Mixed Messages

on March 7, 2013

This seems like a good time to pull the camera back and take in a broader field of view.

I’ve been speaking up to now as if the lives of our earliest ancestors were devoted entirely to constructing elaborate mind-maps of their experiences and then expanding them into visions of higher possibility. However, that isn’t how people live today, and it certainly wasn’t the case then.

For one thing, not all humans are equally imaginative. Some participate enthusiastically in bringing the latest visions into being, but a larger number couldn’t care less. And even the most creative among us spend much of their time caught up in the petty round of everyday routine.

So sharp is the division that we might be said to inhabit two different realities at once — call them the realm of understanding and the realm of instinct. And this split would have been even more profound at the start, when the life of the mind was still something new and limited and the greatest part of our existence was governed by deep, ancestral rhythms of sex and dominance.

Those rhythms apparently go back to the emergence of Homo erectus, some 1.8 million years ago. That was when we committed ourselves to a ground-dwelling way of live, lost our body hair and acquired our present set of secondary sexual characteristics, and gave up chimp-like mating patterns in favor of a system of permanent pair-bonding that enabled us to nurture our big-brained offspring through an extended period of infancy and childhood.

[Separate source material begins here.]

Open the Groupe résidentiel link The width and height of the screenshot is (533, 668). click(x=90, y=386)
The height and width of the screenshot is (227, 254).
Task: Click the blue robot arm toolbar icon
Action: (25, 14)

These same instincts are still hard-wired into us, but their expression has been greatly moderated by the moral teachings of a long succession of visions, each of which has done its part to make us a little less animal and a little more human.

When the first three visions were going through their initial development, however, this moderating influence could not yet have taken hold. Even today, the newest visions exist on the margins of the culture, inspiring artists and philosophers but having little worldly impact. It is not until they give up their initial focus on transcendence and turn to more practical matters that the moral aspect becomes predominant.

As I suggested in the previous entry, the oldest of the visions is likely to have entered upon that transition soon after the onset of a major ice age about 200,000 years ago. In the process, it began to assume intellectual authority over the ancient instinctual processes of birth and death, growth and decay — and as a result, the two formerly separate spheres of human existence started to become entangled.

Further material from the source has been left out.